A 23-year-old Oklahoma man has been arrested after he tried to blow up a bank in downtown Oklahoma City using a vehicle bomb similar to the one that destroyed the federal building there in 1995, federal officials said Monday.
The man, Jerry Drake Varnell, had been plotting the attack for months, the authorities said, but was thwarted by a long-running undercover investigation led by an F.B.I. joint terrorism task force.
Mr. Varnell was arrested early Saturday after he parked a van loaded with what he believed to be a working explosive device in an alley next to the bank, and then dialed a number on a cellphone that he thought would set it off, federal officials said. The device was inert and could not explode, the officials said.
According to court documents, Mr. Varnell had espoused an anti-government ideology and had expressed an interest in carrying out an attack that would echo the bombing of the Alfred P. Murrah Federal Building in Oklahoma City in April 1995, which killed 168 people.
The bank Mr. Varnell was said to target — the downtown branch of BancFirst, Oklahoma’s largest state-chartered bank — is about a half-mile from the site of that attack.
During a meeting in June with an undercover F.B.I. agent posing as someone who could help him, Mr. Varnell said that he wanted to start the next revolution and that he identified with what is known as 3 percenter ideology, according to an affidavit filed in support of the federal criminal complaint against him. Mr. Varnell sought to form and arm a small militia group, inspired in part by the movie “Fight Club,” the authorities said.
“I’m out for blood,” Mr. Varnell wrote in one text message to a confidential informant who cooperated with the authorities, according to the affidavit, which was written by an F.B.I. special agent. “When militias start getting formed I’m going after government officials when I have a team,” he wrote. The complaint did not name the informant.
In another text message, Mr. Varnell wrote: “I think I’m going to go with what the okc bomber used. Diesel and anhydrous ammonia.” He was referring to Timothy J. McVeigh, who was executed for the Oklahoma City bombing. Mr. McVeigh and a co-conspirator, Terry L. Nichols, built a giant fertilizer bomb using ammonium nitrate and racing fuel as their primary ingredients. Mr. Varnell later told the informant to get him ammonium nitrate, adding, “That’s all I need,” according to court documents.
Federal law enforcement officials said the public was not in danger at any time.

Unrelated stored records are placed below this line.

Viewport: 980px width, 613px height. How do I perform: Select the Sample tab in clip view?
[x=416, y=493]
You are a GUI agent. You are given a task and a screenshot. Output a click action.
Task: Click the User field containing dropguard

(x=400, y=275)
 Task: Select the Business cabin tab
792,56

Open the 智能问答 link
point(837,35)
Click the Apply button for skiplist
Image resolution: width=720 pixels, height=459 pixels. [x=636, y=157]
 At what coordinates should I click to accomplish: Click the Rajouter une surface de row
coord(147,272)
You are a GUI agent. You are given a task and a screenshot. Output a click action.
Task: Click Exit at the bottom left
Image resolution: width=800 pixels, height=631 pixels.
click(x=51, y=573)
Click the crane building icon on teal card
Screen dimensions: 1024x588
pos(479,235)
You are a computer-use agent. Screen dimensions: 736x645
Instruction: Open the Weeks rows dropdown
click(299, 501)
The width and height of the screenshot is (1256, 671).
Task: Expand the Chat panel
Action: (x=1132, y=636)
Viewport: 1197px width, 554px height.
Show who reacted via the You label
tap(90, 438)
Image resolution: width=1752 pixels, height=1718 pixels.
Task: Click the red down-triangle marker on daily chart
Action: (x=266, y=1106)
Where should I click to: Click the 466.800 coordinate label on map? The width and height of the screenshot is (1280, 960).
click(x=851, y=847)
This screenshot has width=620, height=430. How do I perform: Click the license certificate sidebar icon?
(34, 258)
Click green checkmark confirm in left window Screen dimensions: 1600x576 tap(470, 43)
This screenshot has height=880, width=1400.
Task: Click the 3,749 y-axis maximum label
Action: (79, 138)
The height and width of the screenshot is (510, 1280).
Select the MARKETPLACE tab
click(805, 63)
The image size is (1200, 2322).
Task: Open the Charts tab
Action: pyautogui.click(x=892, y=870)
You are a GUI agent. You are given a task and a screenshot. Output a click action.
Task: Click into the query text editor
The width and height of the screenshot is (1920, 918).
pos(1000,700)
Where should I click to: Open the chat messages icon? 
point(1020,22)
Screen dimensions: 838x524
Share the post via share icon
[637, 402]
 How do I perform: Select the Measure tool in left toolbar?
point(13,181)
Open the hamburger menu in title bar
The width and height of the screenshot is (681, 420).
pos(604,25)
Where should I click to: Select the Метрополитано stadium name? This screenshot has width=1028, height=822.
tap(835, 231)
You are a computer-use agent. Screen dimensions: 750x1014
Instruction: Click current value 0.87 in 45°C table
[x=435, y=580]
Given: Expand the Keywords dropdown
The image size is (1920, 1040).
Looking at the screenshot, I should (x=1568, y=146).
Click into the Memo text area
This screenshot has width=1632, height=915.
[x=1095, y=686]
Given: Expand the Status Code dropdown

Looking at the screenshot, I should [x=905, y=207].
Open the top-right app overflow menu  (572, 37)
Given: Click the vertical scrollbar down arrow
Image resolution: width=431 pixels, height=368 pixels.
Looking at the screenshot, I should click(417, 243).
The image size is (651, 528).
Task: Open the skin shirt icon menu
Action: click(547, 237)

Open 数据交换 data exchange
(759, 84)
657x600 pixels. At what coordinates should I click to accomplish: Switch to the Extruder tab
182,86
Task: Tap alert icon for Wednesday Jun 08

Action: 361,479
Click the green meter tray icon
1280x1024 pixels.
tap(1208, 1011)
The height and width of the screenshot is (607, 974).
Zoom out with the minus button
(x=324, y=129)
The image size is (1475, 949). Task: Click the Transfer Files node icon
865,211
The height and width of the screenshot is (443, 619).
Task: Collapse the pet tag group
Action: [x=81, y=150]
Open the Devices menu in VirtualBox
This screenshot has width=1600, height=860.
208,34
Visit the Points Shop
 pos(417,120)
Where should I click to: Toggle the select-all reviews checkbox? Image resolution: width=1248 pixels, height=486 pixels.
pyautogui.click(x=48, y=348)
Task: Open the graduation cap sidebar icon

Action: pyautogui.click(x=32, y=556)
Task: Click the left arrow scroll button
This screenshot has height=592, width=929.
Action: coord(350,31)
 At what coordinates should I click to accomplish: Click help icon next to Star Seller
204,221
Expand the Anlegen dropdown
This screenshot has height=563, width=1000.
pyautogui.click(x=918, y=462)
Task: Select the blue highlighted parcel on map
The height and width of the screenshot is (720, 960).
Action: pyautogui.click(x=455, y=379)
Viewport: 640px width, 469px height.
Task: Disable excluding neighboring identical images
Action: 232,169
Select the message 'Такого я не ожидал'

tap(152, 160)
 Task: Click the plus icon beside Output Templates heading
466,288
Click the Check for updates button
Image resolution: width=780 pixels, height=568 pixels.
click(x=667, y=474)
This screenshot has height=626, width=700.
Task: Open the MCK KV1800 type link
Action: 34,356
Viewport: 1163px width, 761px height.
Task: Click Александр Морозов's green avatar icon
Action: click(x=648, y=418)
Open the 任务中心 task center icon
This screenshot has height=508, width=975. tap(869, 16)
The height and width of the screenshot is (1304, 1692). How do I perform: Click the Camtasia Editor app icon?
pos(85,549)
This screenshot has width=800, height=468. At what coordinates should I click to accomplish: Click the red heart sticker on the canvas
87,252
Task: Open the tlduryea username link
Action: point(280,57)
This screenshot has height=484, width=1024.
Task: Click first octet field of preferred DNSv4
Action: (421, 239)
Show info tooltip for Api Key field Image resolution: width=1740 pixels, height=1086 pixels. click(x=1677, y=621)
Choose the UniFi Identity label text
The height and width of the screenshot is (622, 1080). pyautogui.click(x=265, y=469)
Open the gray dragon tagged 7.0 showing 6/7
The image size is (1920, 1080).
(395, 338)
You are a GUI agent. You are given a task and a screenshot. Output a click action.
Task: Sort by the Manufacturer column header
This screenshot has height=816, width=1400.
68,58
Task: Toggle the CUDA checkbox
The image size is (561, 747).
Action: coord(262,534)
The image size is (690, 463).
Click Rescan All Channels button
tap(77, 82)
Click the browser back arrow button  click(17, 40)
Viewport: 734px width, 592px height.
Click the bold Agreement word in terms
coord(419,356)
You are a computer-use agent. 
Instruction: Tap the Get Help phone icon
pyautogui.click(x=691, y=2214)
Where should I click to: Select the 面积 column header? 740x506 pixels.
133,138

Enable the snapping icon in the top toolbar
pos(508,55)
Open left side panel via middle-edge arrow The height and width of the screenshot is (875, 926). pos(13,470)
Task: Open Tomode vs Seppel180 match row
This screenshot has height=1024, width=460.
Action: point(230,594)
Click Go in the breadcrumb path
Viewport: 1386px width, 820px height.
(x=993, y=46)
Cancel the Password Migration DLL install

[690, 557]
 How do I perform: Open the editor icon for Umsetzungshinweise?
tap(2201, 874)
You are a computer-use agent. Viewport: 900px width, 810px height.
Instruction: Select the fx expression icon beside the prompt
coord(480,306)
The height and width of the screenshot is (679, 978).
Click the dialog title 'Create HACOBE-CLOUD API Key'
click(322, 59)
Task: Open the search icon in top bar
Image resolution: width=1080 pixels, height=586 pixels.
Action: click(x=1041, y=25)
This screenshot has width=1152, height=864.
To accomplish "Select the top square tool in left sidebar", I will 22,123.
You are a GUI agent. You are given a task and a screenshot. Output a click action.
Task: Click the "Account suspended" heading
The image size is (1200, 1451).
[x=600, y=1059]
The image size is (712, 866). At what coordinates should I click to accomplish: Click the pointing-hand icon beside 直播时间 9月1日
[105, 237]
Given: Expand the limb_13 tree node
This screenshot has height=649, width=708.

“There was never a concern that our community’s safety or security was at risk during this investigation,” Kathryn Peterson, the special agent in charge of the F.B.I. in Oklahoma, said in a statement. “I can assure the public, without hesitation, that we had Varnell’s actions monitored every step of the way.”
The bombing case appeared to have started in December, when the confidential informant told the F.B.I. that Mr. Varnell wanted to bomb the Washington building that houses the offices of the Federal Reserve’s Board of Governors. Mr. Varnell appeared to be especially angry with the banking and financial data system, and expressed interest in attacking corporate data centers and facilities known as server farms, including those run by Facebook and Bank of America, the authorities said.
He told both the informant and the undercover F.B.I. agent that he did not want to kill “a bunch of people.” But when the undercover agent told him in June that any bombing might kill one or more people, Mr. Varnell responded, “You got to break a couple of eggs to make an omelet,” according to the affidavit.
Mr. Varnell also wrote a statement that he wanted posted on Facebook after the bombing, and sent it to the informant, the authorities said. The statement refers to the bombing as an act of “retaliation” for government actions that he said restricted Americans’ freedom.
“It was a wake-up call to both the government and the people,” Mr. Varnell’s statement said, according to officials.
A variety of militia groups around the country regard themselves as 3 percenters. The term comes from their belief, debunked by historians, that only 3 percent of American colonists fought in the Revolution. These groups reject characterizations of them as racist or anti-government, describing themselves instead as pro-Constitution, pro-gun and, in many cases, pro-President Trump.
The movement’s logo, the Roman numeral III encircled by stars, was visible on at least one of the heavily armed, camouflage-clad militia members at the white nationalist rally in Charlottesville, Va. Militia leaders claimed to be neutral and told reporters they were not affiliated with either the white nationalists or the counterprotesters.
Mr. Varnell lives in Sayre, Okla., with his mother and other relatives. The authorities said that he had been outfitting a bunker next to his home with end-of-the-world supplies and that he had spoken to the informant of using marijuana and methamphetamine. He was arrested in 2013 in Weatherford, Okla., and charged with domestic assault and battery by strangulation; it was not immediately clear how that case was resolved.